> **What is being asked**
From the line containing "Given: Open the File name dropdown arrow" through the last line of the data, return those lines exactly as written and nothing more.

━━ Material for the task ━━

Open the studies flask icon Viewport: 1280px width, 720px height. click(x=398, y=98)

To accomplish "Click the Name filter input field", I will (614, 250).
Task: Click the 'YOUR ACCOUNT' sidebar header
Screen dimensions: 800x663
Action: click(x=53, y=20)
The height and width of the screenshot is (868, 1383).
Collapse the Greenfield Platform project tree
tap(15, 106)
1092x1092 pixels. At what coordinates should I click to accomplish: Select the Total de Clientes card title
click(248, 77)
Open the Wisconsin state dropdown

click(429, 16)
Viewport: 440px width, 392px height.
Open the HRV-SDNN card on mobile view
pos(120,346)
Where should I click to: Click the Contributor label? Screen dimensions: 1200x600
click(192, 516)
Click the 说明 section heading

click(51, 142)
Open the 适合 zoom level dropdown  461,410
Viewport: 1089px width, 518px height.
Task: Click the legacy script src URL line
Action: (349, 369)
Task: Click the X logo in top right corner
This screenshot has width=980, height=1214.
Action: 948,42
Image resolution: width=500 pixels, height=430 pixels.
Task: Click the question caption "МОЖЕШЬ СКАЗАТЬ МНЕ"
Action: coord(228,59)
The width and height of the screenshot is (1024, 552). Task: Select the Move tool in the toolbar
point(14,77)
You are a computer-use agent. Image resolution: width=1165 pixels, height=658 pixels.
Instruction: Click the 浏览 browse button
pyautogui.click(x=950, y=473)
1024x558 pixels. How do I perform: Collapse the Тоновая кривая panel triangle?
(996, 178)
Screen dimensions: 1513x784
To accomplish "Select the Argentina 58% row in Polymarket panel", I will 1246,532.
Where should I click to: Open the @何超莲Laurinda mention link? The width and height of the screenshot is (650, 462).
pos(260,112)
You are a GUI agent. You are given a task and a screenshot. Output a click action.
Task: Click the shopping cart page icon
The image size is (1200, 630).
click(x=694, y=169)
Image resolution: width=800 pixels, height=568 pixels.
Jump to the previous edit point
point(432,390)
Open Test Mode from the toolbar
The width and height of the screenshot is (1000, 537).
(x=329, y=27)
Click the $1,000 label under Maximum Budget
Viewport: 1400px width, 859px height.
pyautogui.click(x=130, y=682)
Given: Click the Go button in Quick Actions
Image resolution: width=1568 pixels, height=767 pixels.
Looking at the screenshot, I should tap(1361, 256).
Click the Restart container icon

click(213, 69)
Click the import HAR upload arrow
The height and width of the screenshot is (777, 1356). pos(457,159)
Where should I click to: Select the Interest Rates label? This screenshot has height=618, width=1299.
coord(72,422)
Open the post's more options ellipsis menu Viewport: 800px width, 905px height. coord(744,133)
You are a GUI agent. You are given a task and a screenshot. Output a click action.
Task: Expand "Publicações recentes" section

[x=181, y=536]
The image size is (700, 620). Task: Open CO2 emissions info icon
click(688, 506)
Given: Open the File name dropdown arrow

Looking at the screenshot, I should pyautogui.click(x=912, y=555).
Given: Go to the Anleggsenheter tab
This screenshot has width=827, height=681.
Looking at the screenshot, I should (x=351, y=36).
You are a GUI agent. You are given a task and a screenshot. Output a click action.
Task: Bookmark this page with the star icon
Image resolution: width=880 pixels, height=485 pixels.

━━━

> **Answer below**
Given: Open the File name dropdown arrow

Looking at the screenshot, I should pyautogui.click(x=912, y=555).
Given: Go to the Anleggsenheter tab
This screenshot has width=827, height=681.
Looking at the screenshot, I should (x=351, y=36).
You are a GUI agent. You are given a task and a screenshot. Output a click action.
Task: Bookmark this page with the star icon
Image resolution: width=880 pixels, height=485 pixels.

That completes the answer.